*Data lines*.
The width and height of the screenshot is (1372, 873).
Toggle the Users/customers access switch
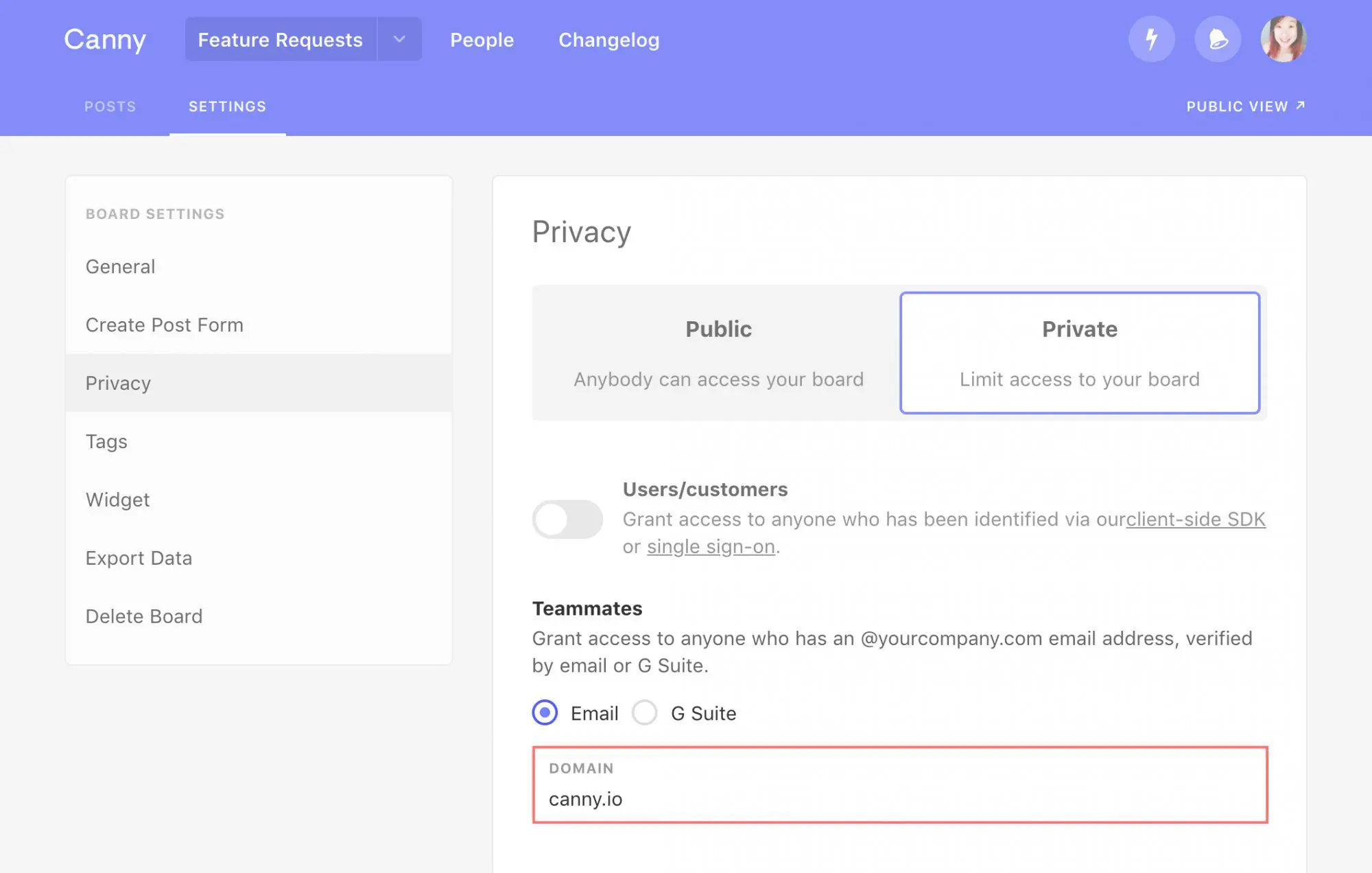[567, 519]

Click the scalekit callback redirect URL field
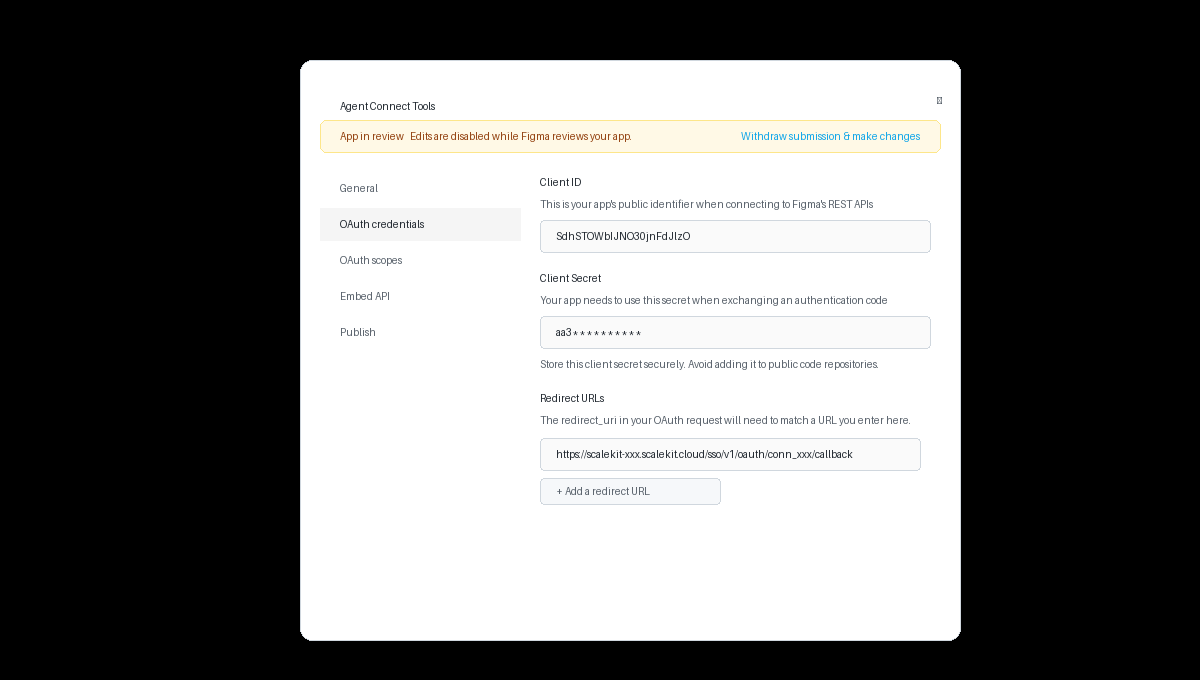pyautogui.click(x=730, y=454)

* * *

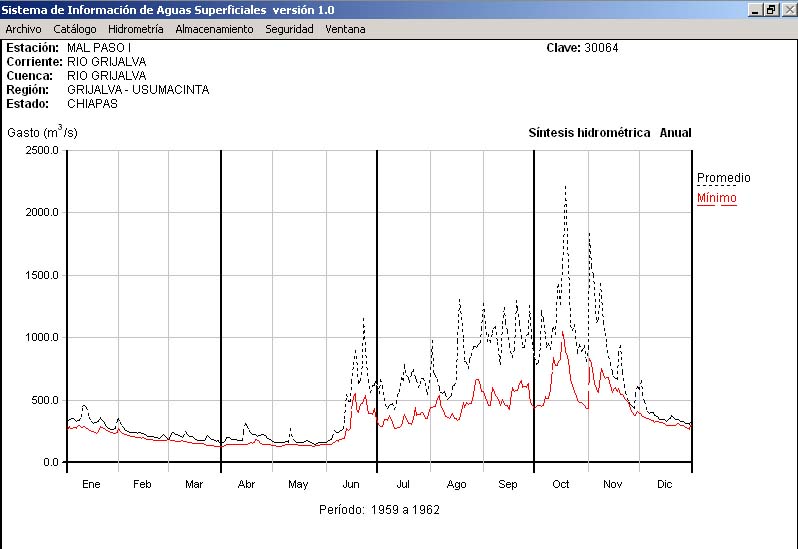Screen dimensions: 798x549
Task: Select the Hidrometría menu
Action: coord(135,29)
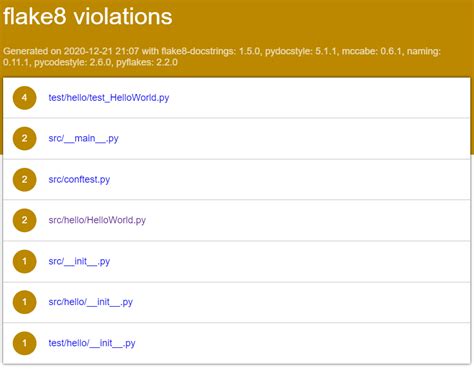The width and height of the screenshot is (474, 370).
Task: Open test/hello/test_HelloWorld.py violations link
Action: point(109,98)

*Instructions for the task*. Express everything from the line containing "Screen dimensions: 798x549" down to the line containing "Action: point(109,98)" as a Markdown table with the columns Row and Line, leaving out blank lines and the pictures.

*Reply*.
| Row | Line |
|---|---|
| 1 | Screen dimensions: 798x549 |
| 2 | Task: Select the Hidrometría menu |
| 3 | Action: coord(135,29) |
| 4 | The width and height of the screenshot is (474, 370). |
| 5 | Task: Open test/hello/test_HelloWorld.py violations link |
| 6 | Action: point(109,98) |